По дороге дядюшка Сатор несколько раз останавливался передохнуть, но тем не менее, когда мы подошли к нашему дому, сердца у нас бились так, что казалось, вот-вот выскочат из груди. Едва мать увидела меня с этим ящиком на спине, она кинулась в кухню приготовить что-нибудь поесть. Надо сказать, она не часто поступает таким образом, даже когда я прикидываюсь больным. Даже по случаю недолгих визитов одного из моих щедрых дядьев — дядюшки Соёка, например, который таскает у людей из карманов все, что попадется, и время от времени приносит нам изрядную долю своей добычи. Даже когда отец страдает с перепоя и нуждается в чем-нибудь эдаком, вкусненьком, чтобы вновь вернуть к жизни отравленный организм. Но сегодня она казалась воплощением внимательности и заботы.
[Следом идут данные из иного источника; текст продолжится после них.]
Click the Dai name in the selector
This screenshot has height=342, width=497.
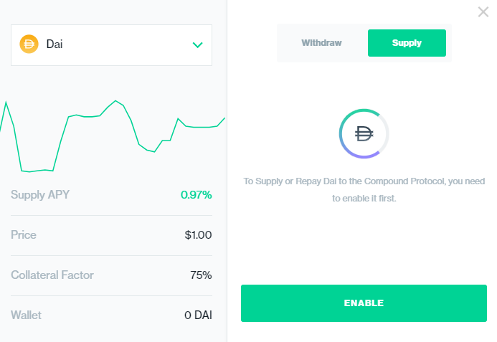(55, 44)

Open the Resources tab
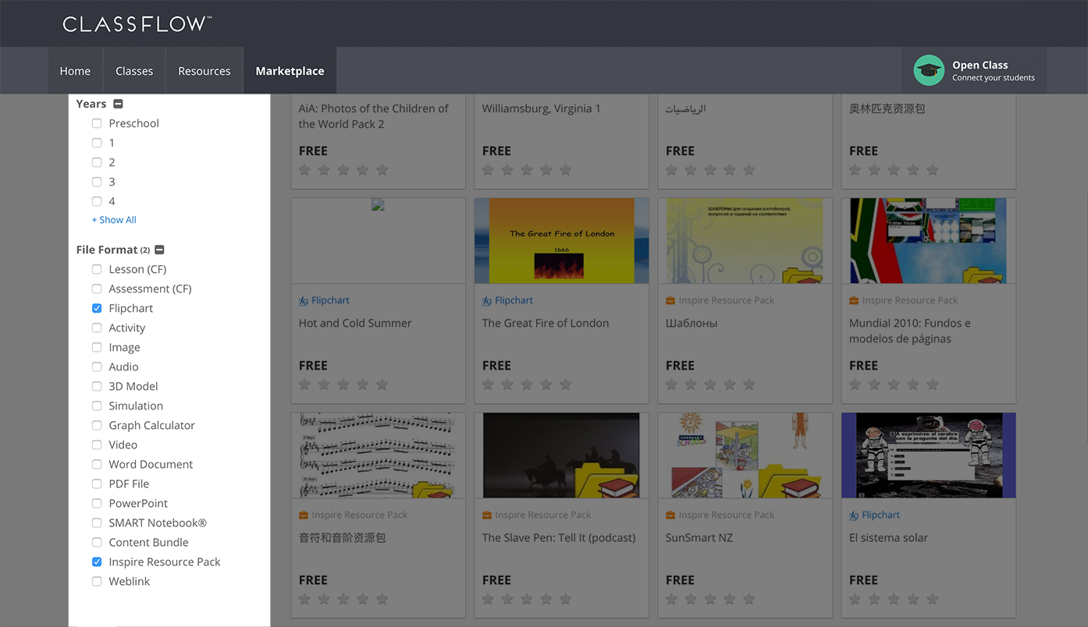[x=204, y=69]
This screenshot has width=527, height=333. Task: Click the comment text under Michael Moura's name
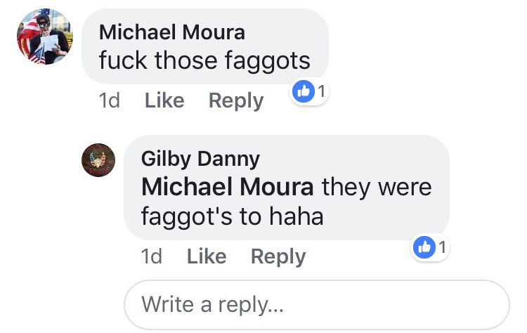point(204,61)
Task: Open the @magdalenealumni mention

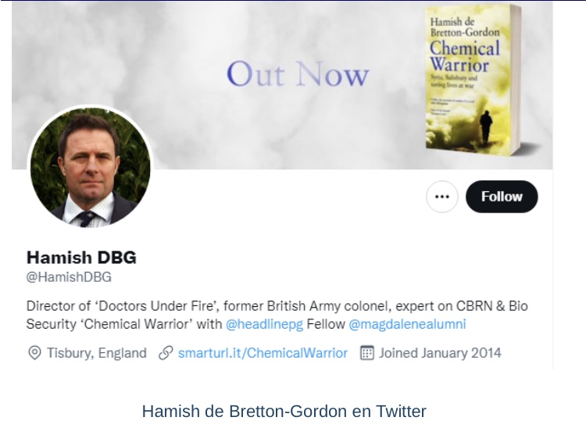Action: point(407,324)
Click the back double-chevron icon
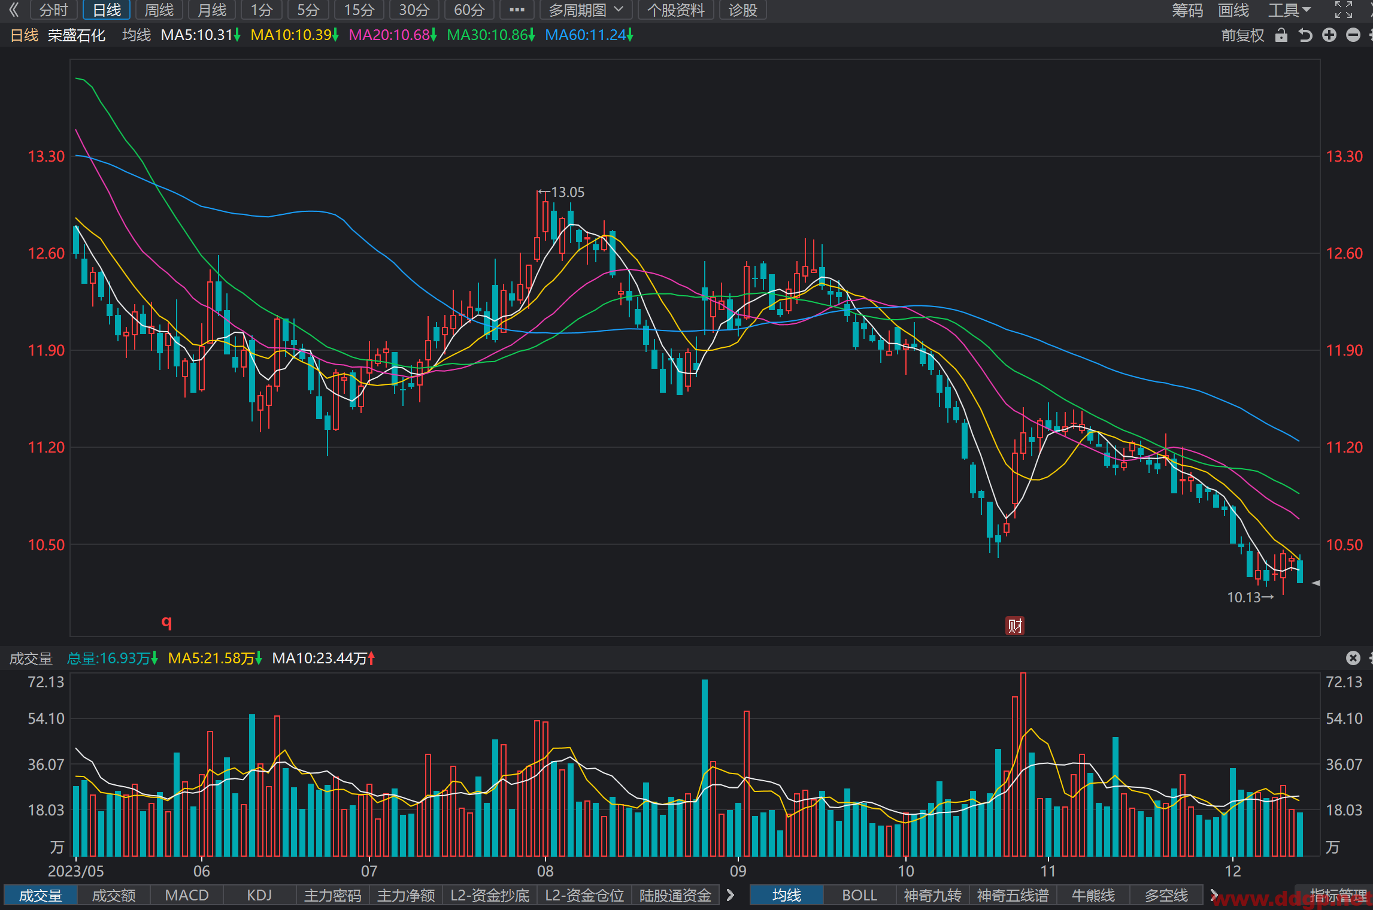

Итак, дядюшка Сатор поселился в нашем доме, и отец открыл музыкальную школу для детей. Я частенько останавливался возле школьного здания послушать, как там учатся играть на различных музыкальных инструментах. Да-а, дядюшка Сатор порой бывает просто замечательным старичком… Несколько дней спустя, однако, он призвал к себе отца и настоятельно порекомендовал тому требовать с родителей, чьи дети обучались в школе, плату в виде жирненьких курочек и поросят-сосунков. Услужливые родители с готовностью откликнулись на требование отца и носили нам птицу и поросят до тех пор, пока всех их не перерезали на нашей кухне и не продали на местном рынке. Вырученные деньги пошли, разумеется, дядюшке Сатору, потому что отца интересовал только его желудок. Он всегда полагал, что забитый поросенок весомее и важнее, нежели деньги в кармане. Мозги же дюдюшки Сатора все время вертелись лишь в одном направлении — вокруг блестящих серебряных песо. Это была единственная сфера деятельности, которая его занимала.
То были славные дни для нашей семьи. И хотя тогда нам тоже недоставало риса и зерна к сочному мясу, это почти не омрачало бесконечного праздника тех дней. Подумать только, при помощи магической силы дядюшкиных денег, вложенных отцом в музыкальную школу, мы все остались живы и здоровы в то ужасное лето страшной засухи.
Однажды поутру, когда лучи восходящего солнца едва позолотили хлеба на полях, дядюшка Сатор разбудил меня, ткнув концом своей знаменитой трости.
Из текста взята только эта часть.